Boehringer Ingelheim is confident its once-daily formulation of the COPD drug olodaterol can provide long-acting relief of the ailment's symptoms, and the company has positive Phase II results to support that belief. If approved, the treatment would be another use for the company's propellant-free inhaler.
In a randomized, double-blind study of COPD patients, the once-daily formulation demonstrated significant improvements in lung function for at least 24 hours over a placebo. There were no adverse events reported, and the drug was well-tolerated at all doses, the company reported. "In this study, olodaterol was shown to be a true once-daily (long-acting beta 2 agonist), providing 24-hour bronchodilation in COPD patients," said Guy Joos, one of the head investigators, in a statement.
☆ ☆ ☆
(Exercise tasks):
a: According to the article on olodaterol, for how long did the once-daily formulation improve lung function over a placebo?
b: Condense the paragraph of the article on olodaterol that begins "In a randomized, double-blind study" into a shorter version that keeps its main facts.

(Dataset content):
☆ ☆ ☆
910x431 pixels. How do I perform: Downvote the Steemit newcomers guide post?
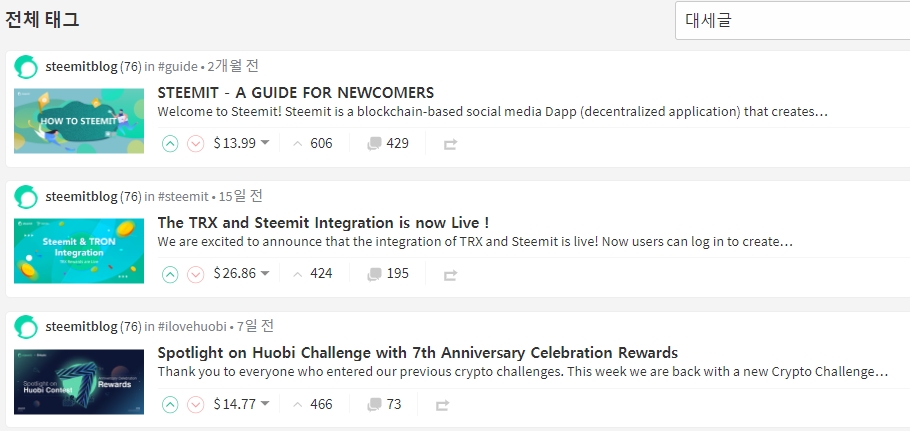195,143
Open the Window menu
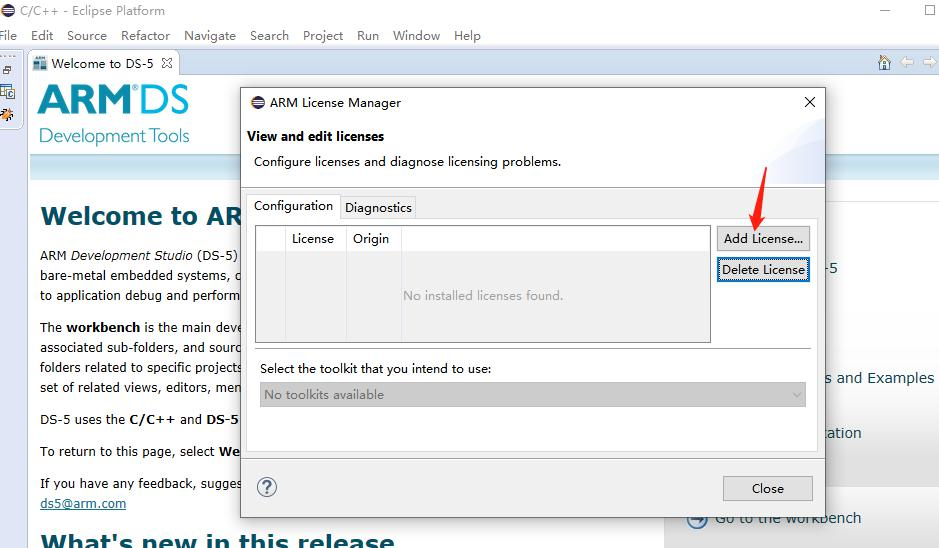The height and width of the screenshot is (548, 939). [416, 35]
☆ ☆ ☆
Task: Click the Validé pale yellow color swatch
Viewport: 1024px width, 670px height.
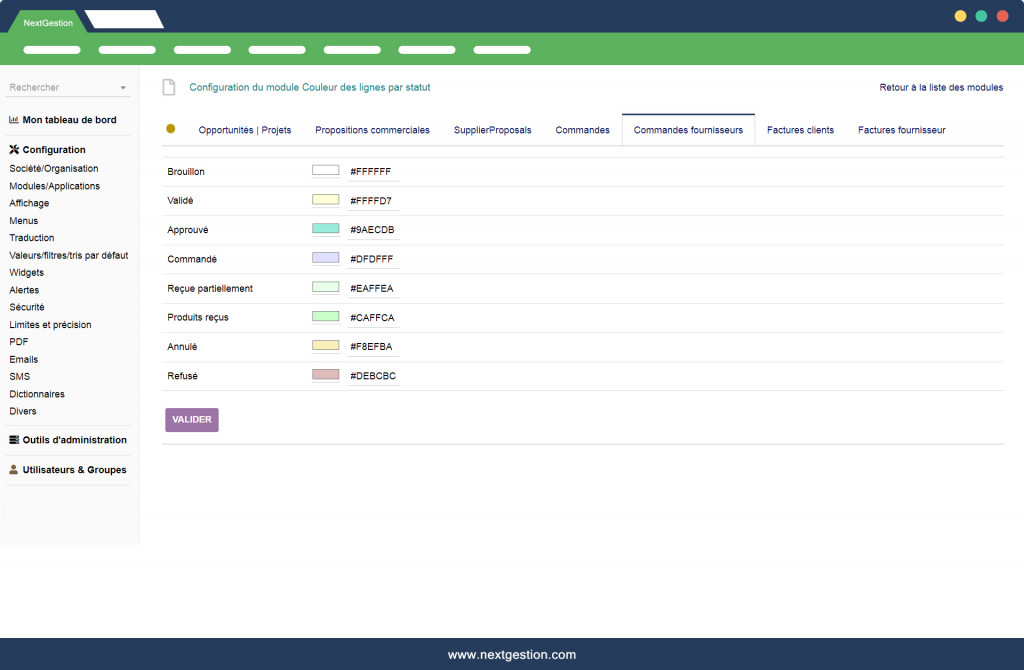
☆ ☆ ☆
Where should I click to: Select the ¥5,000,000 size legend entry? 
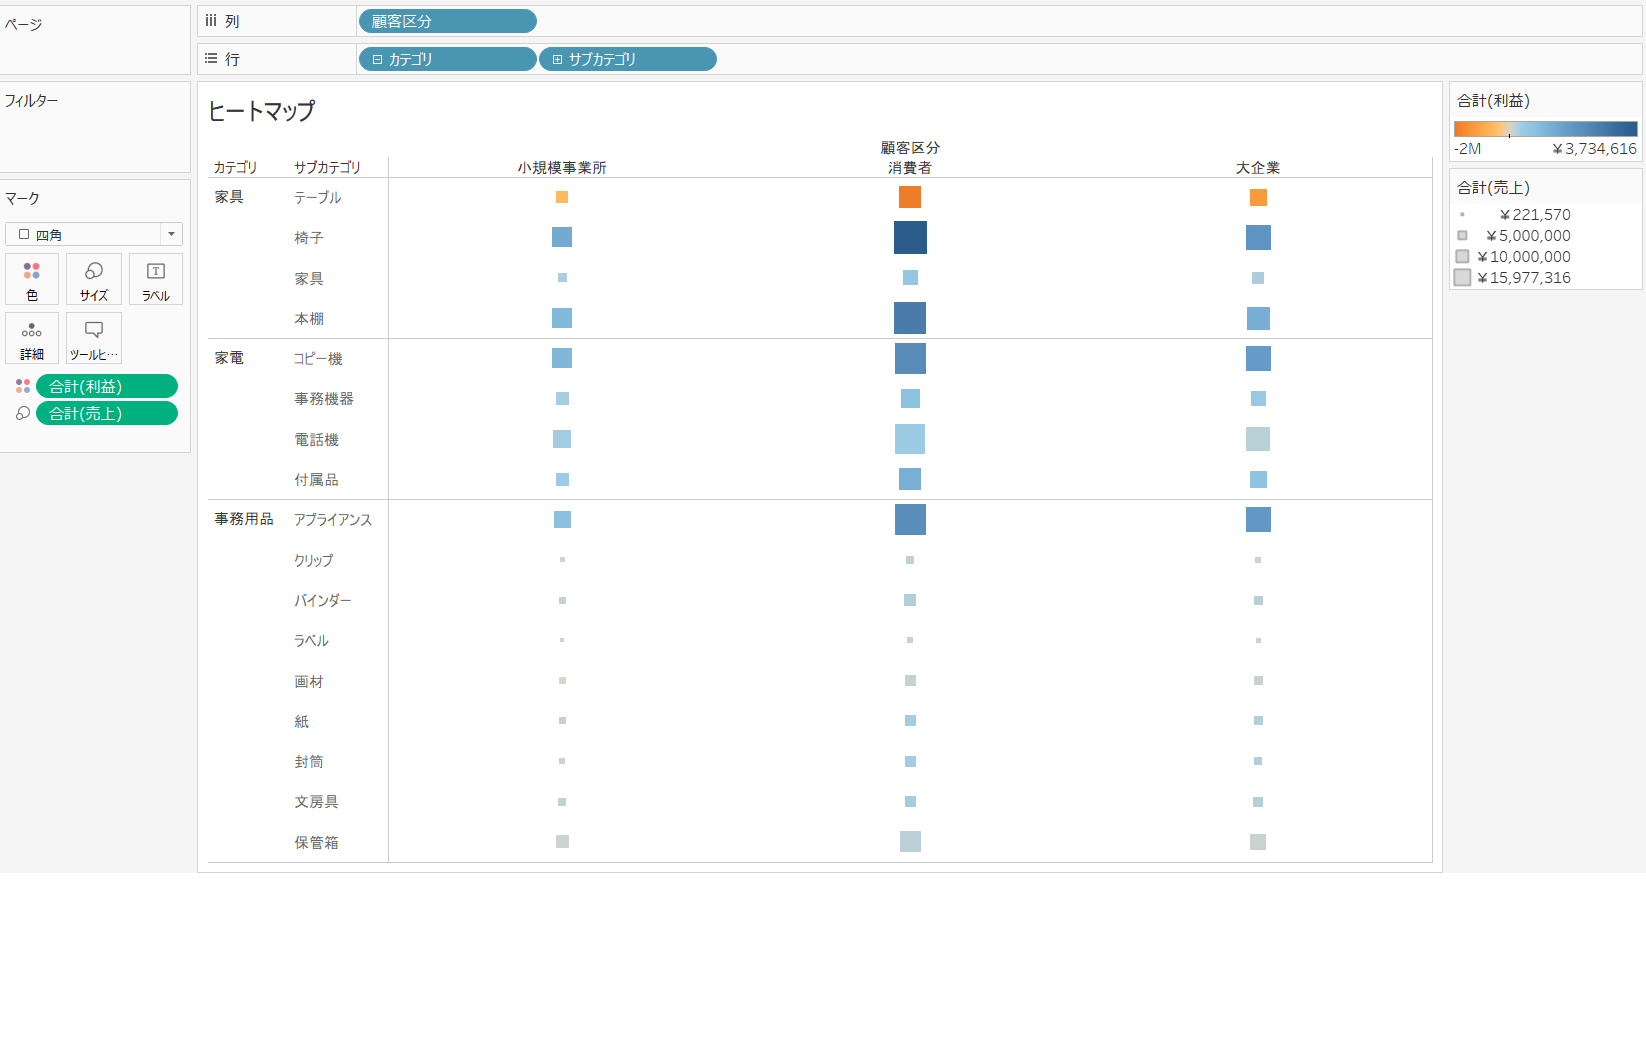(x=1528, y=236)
☆ ☆ ☆
(Solutions):
a: For at least 24 hours.

b: In a randomized, double-blind study of COPD patients, once-daily olodaterol significantly improved lung function over a placebo for at least 24 hours. The company reported no adverse events and good tolerance at all doses. Guy Joos, one of the head investigators, said the drug proved to be a true once-daily long-acting beta 2 agonist, providing 24-hour bronchodilation.